━━━━━ Passage ━━━━━

Tea soon started to lose its high social status and since the new Mongol leader was not much of a tea guy, the high courts dropped the tea rituals. The Japanese also embraced tea and it became a celebration of the mundane aspects of everyday life. By 1484 Japanese Shogun Yoshimasa had inspired tea ceremonies, painting and even drama.

The Europeans finally started to take notice of tea when a Venetian author linked the long life of Asians to the tea they drink and Portuguese priests brought it back after their travels around China. The Dutch really had the biggest impact on Europe, as the Dutch East India Trading Co. became the first importer of teas and their china to their homeland. It was very expensive, though, and again, only the aristocracy could afford to drink it and own the fine teacups.

China offered huge chests of tea as a gift to the Russian czar who refused it, thinking it was of no use compared to say, vodka! Meanwhile, England was starting to catch onto this "health beverage" and when Charles II married a Portuguese tea lover, tea became so chic that alcohol consumption actually declined. The Brits began their takeover as English East India Trading Co. imported tea and convinced the king to ban Dutch imports. Around the same time, Britain took over New Amsterdam, renaming it New York, and the British tea culture grew in this new land. The Massachusetts Colony became well known for drinking black tea and eventually as the New Colonies grew tired of paying taxes to the British government, they started smuggling Dutch tea into the colonies. Tea and taxes became such a hot-button topic that it led to the infamous Boston Tea Party where colonists, dressed like natives, boarded East India Trading ships and dumped their tea chests into the Boston harbour, beginning one of history's great revolutions.

━━━━━ Extracted information ━━━━━

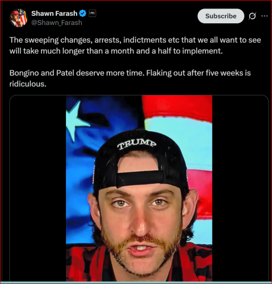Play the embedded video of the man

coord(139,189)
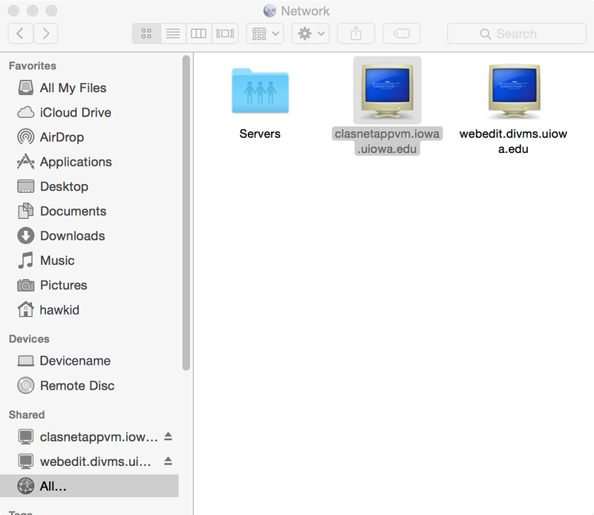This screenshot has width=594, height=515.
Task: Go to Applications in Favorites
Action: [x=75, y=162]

━━━━━
━━━━━ Extracted information ━━━━━

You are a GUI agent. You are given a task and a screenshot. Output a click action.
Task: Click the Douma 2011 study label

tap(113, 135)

━━━━━

### Apply what you read
**A.** According to the tea history passage, by what year had Japanese Shogun Yoshimasa inspired tea ceremonies, painting and drama?
**B.** Name every activity that the tea history passage says Shogun Yoshimasa had inspired.
**C.** Please repeat the part of the tea history passage that opens with the words containing "Tea soon started" and closes with "the fine teacups.".

### Responses to the tasks
**A.** 1484

**B.** Tea ceremonies, painting and drama.

**C.**
Tea soon started to lose its high social status and since the new Mongol leader was not much of a tea guy, the high courts dropped the tea rituals. The Japanese also embraced tea and it became a celebration of the mundane aspects of everyday life. By 1484 Japanese Shogun Yoshimasa had inspired tea ceremonies, painting and even drama.

The Europeans finally started to take notice of tea when a Venetian author linked the long life of Asians to the tea they drink and Portuguese priests brought it back after their travels around China. The Dutch really had the biggest impact on Europe, as the Dutch East India Trading Co. became the first importer of teas and their china to their homeland. It was very expensive, though, and again, only the aristocracy could afford to drink it and own the fine teacups.